Vontasha, 47, told WUSA-TV that Romechia had been depressed for about three months. “[She] would never harm my grandson in any type of way,” Vontasha nevertheless insisted. “You know, I just believe she had some type of mental illness, some type of mental break that came upon her where she wasn’t able to get herself out of that situation.”

Romechia even raised a red flag two days before Ji-Aire’s death in the park, about a mile from their motel. Lee says that she called him upset on Wednesday and said that she and her mother “had some issues and that I needed to come get them right away.” But when he was able to ring the mother back a few hours later, Lee says he got radio silence.

“I called her all Wednesday night and Thursday morning,” says the father, previously scheduled to pick up Ji-Aire on Saturday morning. “She didn’t answer the phone. She stopped answering my calls. Friday morning on the way to work, her mother calls me up and says my son is gone."

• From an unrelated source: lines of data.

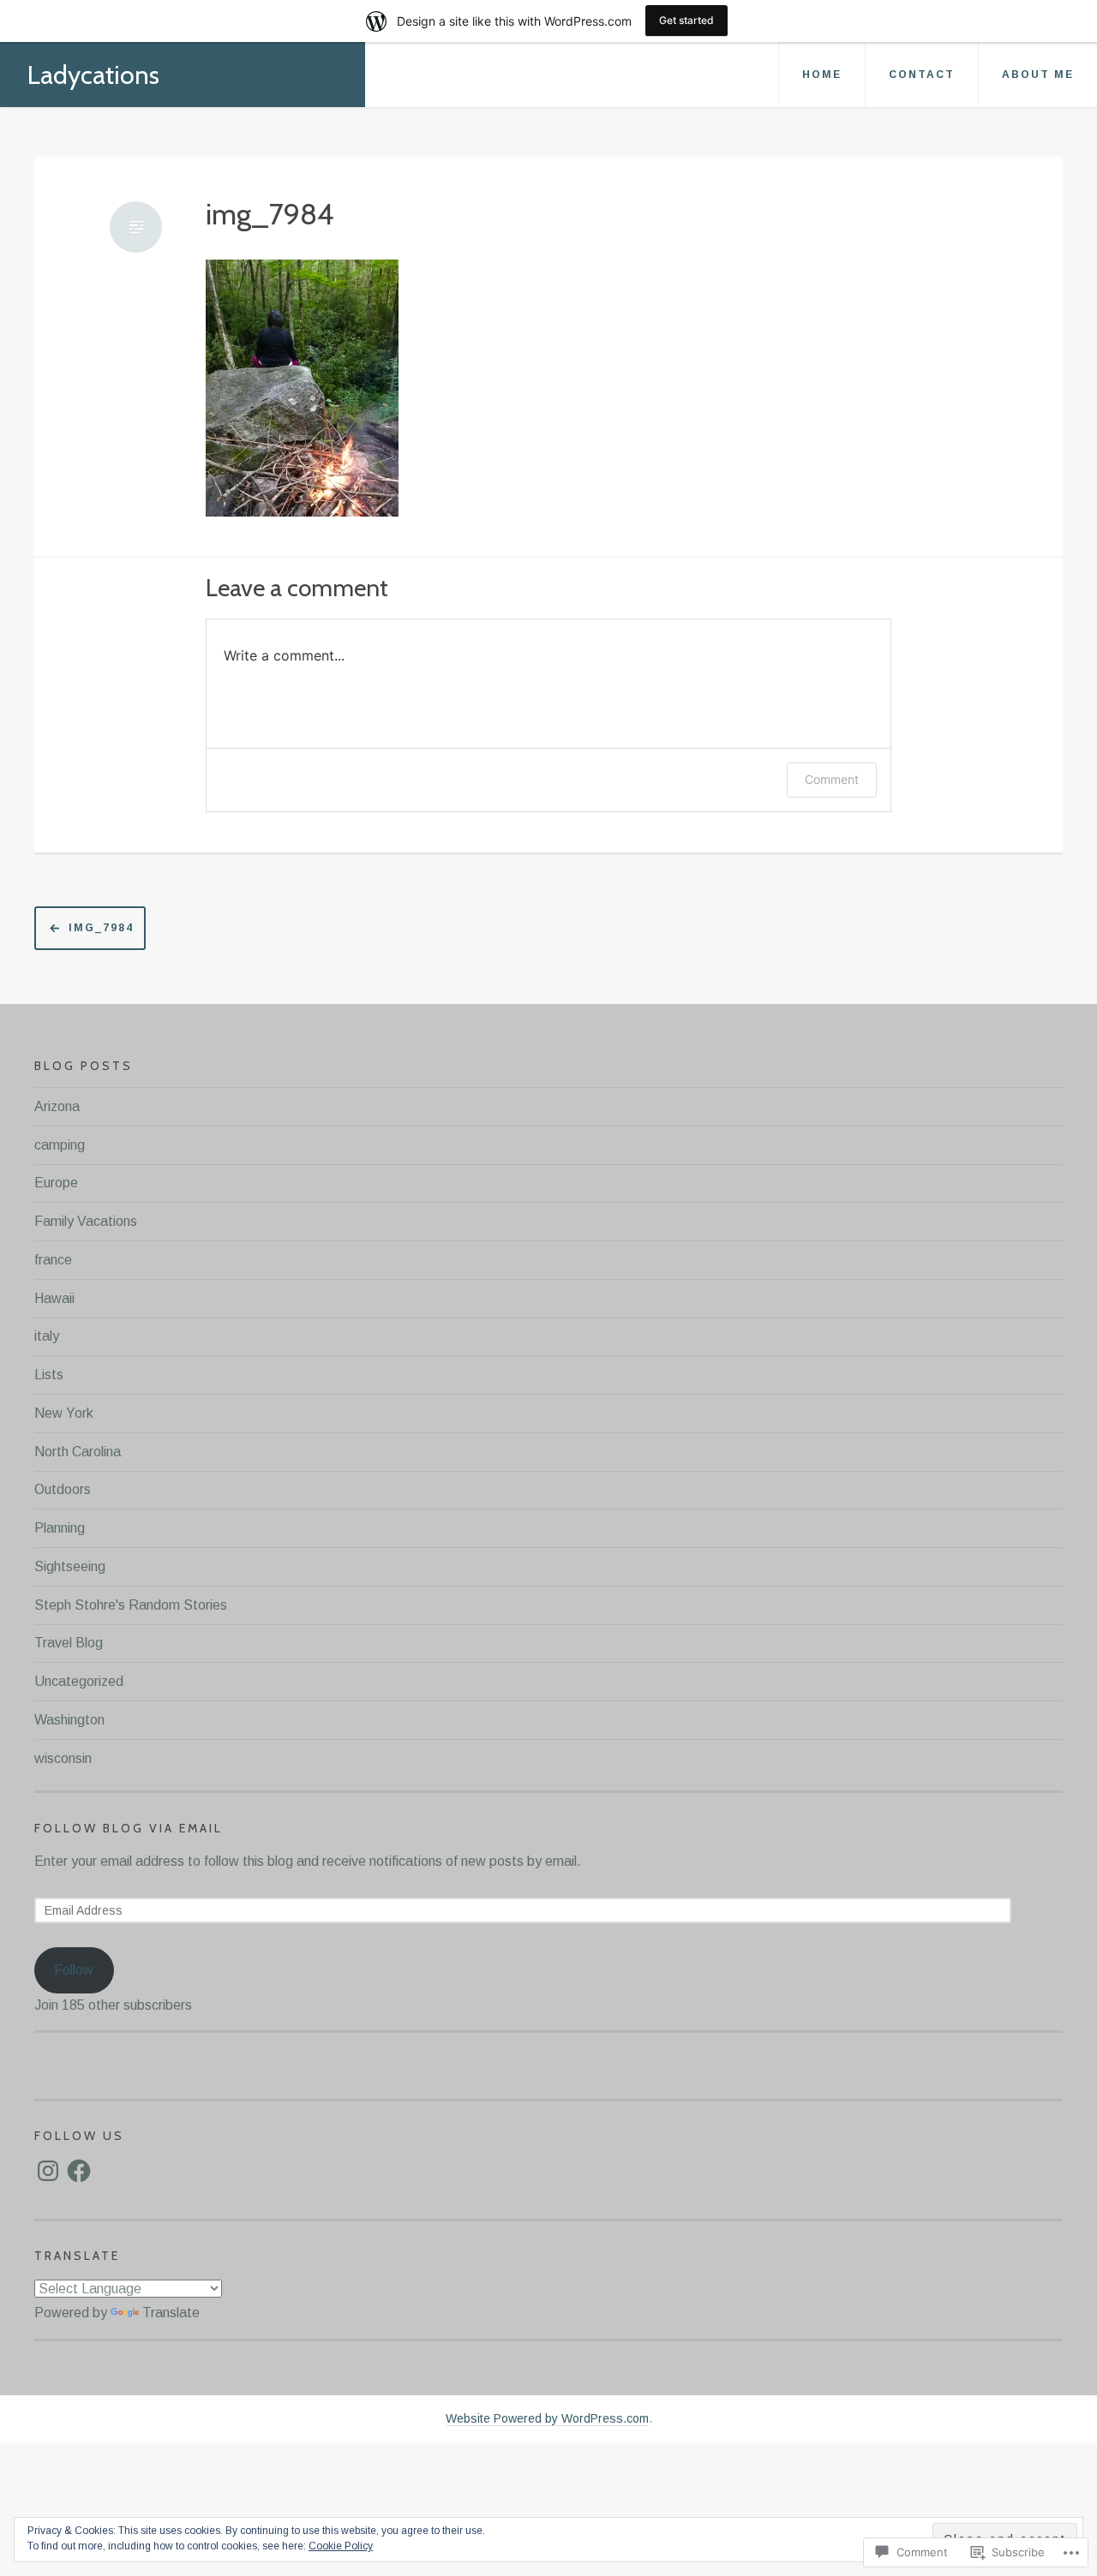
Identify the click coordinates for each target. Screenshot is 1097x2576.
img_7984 (269, 214)
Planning (59, 1528)
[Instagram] (48, 2171)
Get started (686, 20)
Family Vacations (85, 1221)
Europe (56, 1182)
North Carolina (77, 1451)
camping (59, 1145)
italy (46, 1336)
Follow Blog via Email (128, 1828)
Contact (922, 75)
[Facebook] (79, 2171)
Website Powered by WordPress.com (547, 2418)
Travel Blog (68, 1642)
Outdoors (62, 1489)
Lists (48, 1374)
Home (822, 75)
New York (63, 1413)
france (53, 1259)
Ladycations (93, 75)
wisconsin (63, 1758)
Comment (832, 779)
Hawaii (54, 1298)
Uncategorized (78, 1681)
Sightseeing (69, 1566)
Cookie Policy (341, 2546)
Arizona (57, 1106)
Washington (69, 1719)
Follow (73, 1970)
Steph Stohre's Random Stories (130, 1605)
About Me (1038, 75)
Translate (171, 2312)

What happened between Romechia’s call to Lee and the call to police (from concerned residents near the park about a woman who’d been pushing a boy on the swings for an unusually long time) remains a mystery at this point.

An autopsy has been done but Diane Richardson, a spokesperson for the Charles County Sheriff’s Office, says toxicology reports are still due. “We don’t know the cause of death,” says Richardson. “There are no obvious signs of trauma… Our detectives are working around the clock trying to put information together to answer the question as to how this child died."

All that’s known for sure right now is how much little Ji-Aire will be missed. “He was adored by a huge family including a brother, grandparents, aunts, uncles, and cousins,” Molly Sinclair Simms writes on the funeral service fundraising page she created for the boy she calls an “angel.” “[He] was the center of attention at social gatherings.” And he was the center of Lee’s whole world. “That’s my little man – he loved having fun just like me,” the father sobbed in his interview with NBC. “He’ll always be… That’s my little man.”